Entre profético e antológico ele comunica: "Na realidade eu não escolhi um caminho. Eu ando em muitos caminhos, que são múltiplos".

Em sua carreira ininterrupta, neste momento, suas músicas pouco tocam nas rádios e televisões, e para nossa curtas (e programadas) memórias, lembramos a música "Pavão Mysteriozo" e "Terral", e que são dez discos e pouca explicação para esta ausência nos meios de comunicação.

Ele, (como todos nós), sentimento de margem, de 76 para cá muitas coisas aconteceram, ele continuou em movimento, mesmo com os fatos da exagerada, incabível e proposital não detectação e não divulgação de suas músicas, por parte de quem ou de que.

"Nossas músicas e palavras da maneira como somos e falamos, tiveram espaço, durante algum tempo, logo depois veio a neurose da ditadura, - o Pessoal do Ceará, Ednardo, Fagner, Belchior, foram tendo cada vez menos espaços no mass mídia, e nas comportas das salas de reuniões, se articulam planos, na maior das vezes, objetivos demais para qualquer projeto artístico de vida longa, e quem embarca nessa artisticamente?"

"A filtragem da linguagem musical do Brasil, acontece mesmo assim, e se define, a princípio, como um ataque cultural nos meios de comunicação e muitas vezes pessoal, depois se espraia para o grupo e o divide - De alguma forma nós representamos um pensamento denso e coeso da maneira de ver o mundo de um ponto de vista brasileiro".

"E o artista é o espelho disso aí, mas também ele coloca observações próprias, em relação ao que ele pensa, ao que ele vive, a emoção dele e tudo aquilo que ele consegue criar através de sua percepção. Em termos mais densos, ele é o retrato e reportagem de seus cotidianos".

"A escamoteação da linguagem brasileira, que não parte só das estações de rádio, televisão e imprensa escrita, é também perceptível no sistema informático brasileiro, na pulsação deste últimos 20 anos, e este definhamento cultural é a tradução arbitrária destas ações de um lado originadas por programas inadequados e definidos às vezes por interesses, outras vezes, por falta de informação, e uma parte mínima mas atuante, pelo medo do novo".

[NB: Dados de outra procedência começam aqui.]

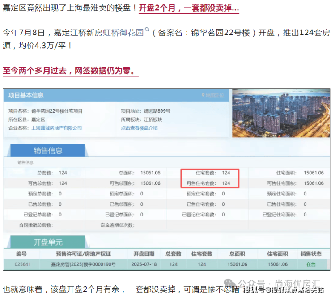Click the 在售 sales status text
The image size is (331, 297).
(x=311, y=264)
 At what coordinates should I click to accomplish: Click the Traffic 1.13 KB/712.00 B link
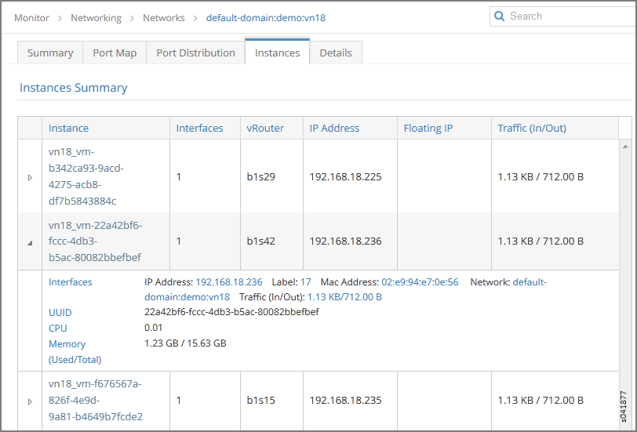pyautogui.click(x=344, y=297)
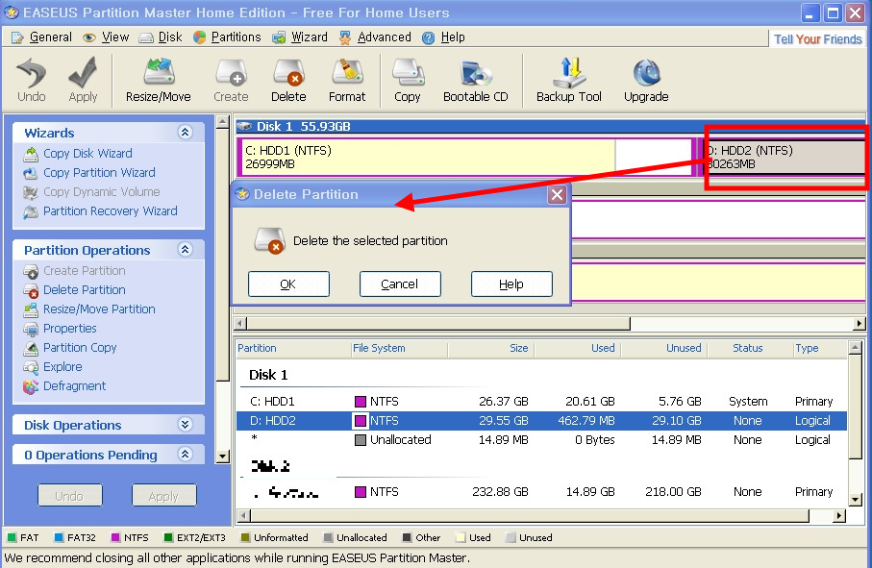Click the Tell Your Friends link
The image size is (872, 568).
817,39
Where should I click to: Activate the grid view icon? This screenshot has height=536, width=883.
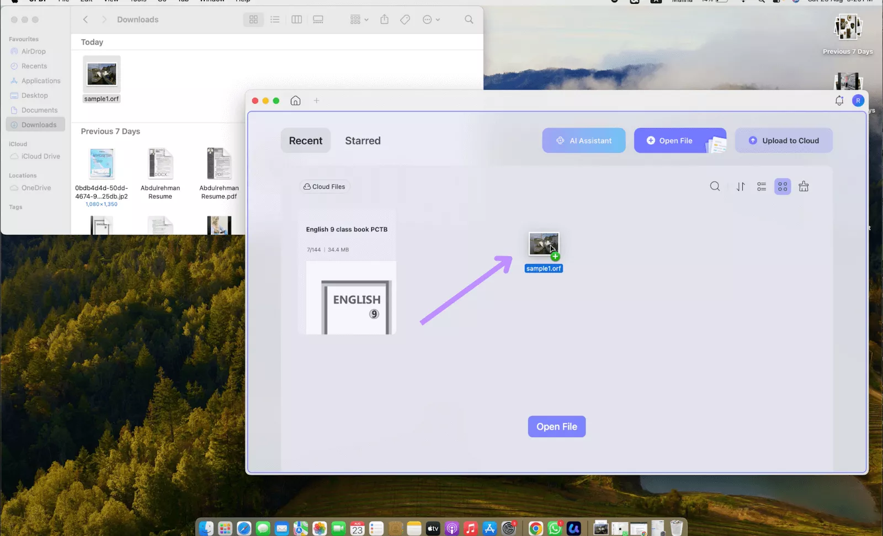point(782,186)
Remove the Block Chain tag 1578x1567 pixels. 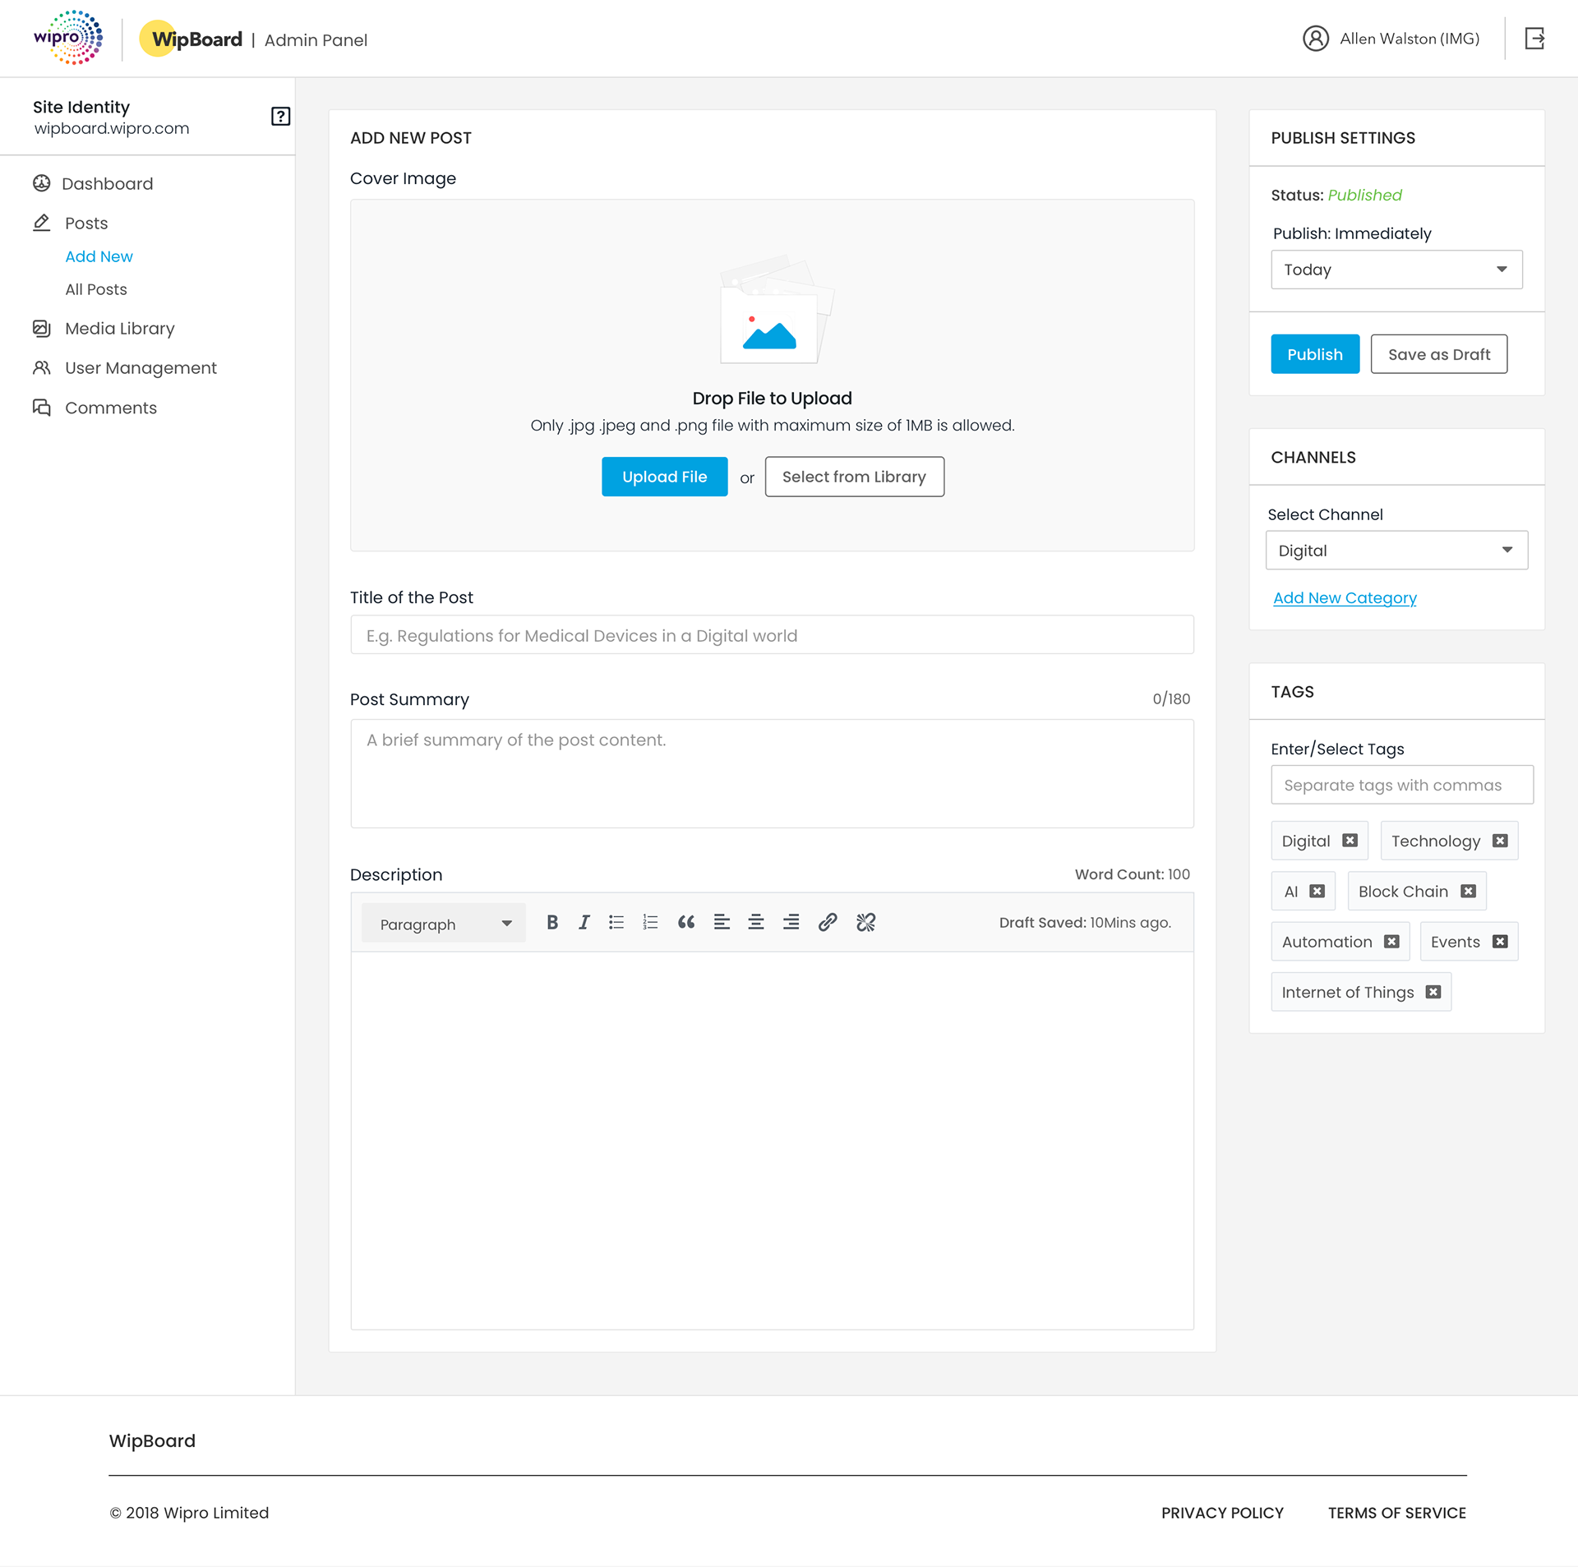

"Este "novo" (vai entre aspas) pode ser velho, pacas!

"O monopólio dos meios de comunicação de massa, numa malha política que também pode estar equivocada, pode corromper um País, mas que por si só, envelhece, ou se transforma, senão apodrece e desaparece, pela própria necessidade de todo o mundo viver uma nova realidade".

"As pessoas que moravam no Brasil, se conscientizaram primeiro pela cabeça, mas não fez muito efeito, principalmente naquela época, depois pelo estômago, pela moradia, pelo salário, pelas condições dignas de vida, pela saúde, pela cidadania. As pessoas procuraram saber o que realmente aconteceu, naquela época em que o milagre brasileiro indicava que o produto interno bruto estava ótimo e embalados por todas as campanhas de esportes e euforias de mercado, e dívidas, a música brasileira deu o primeiro aviso.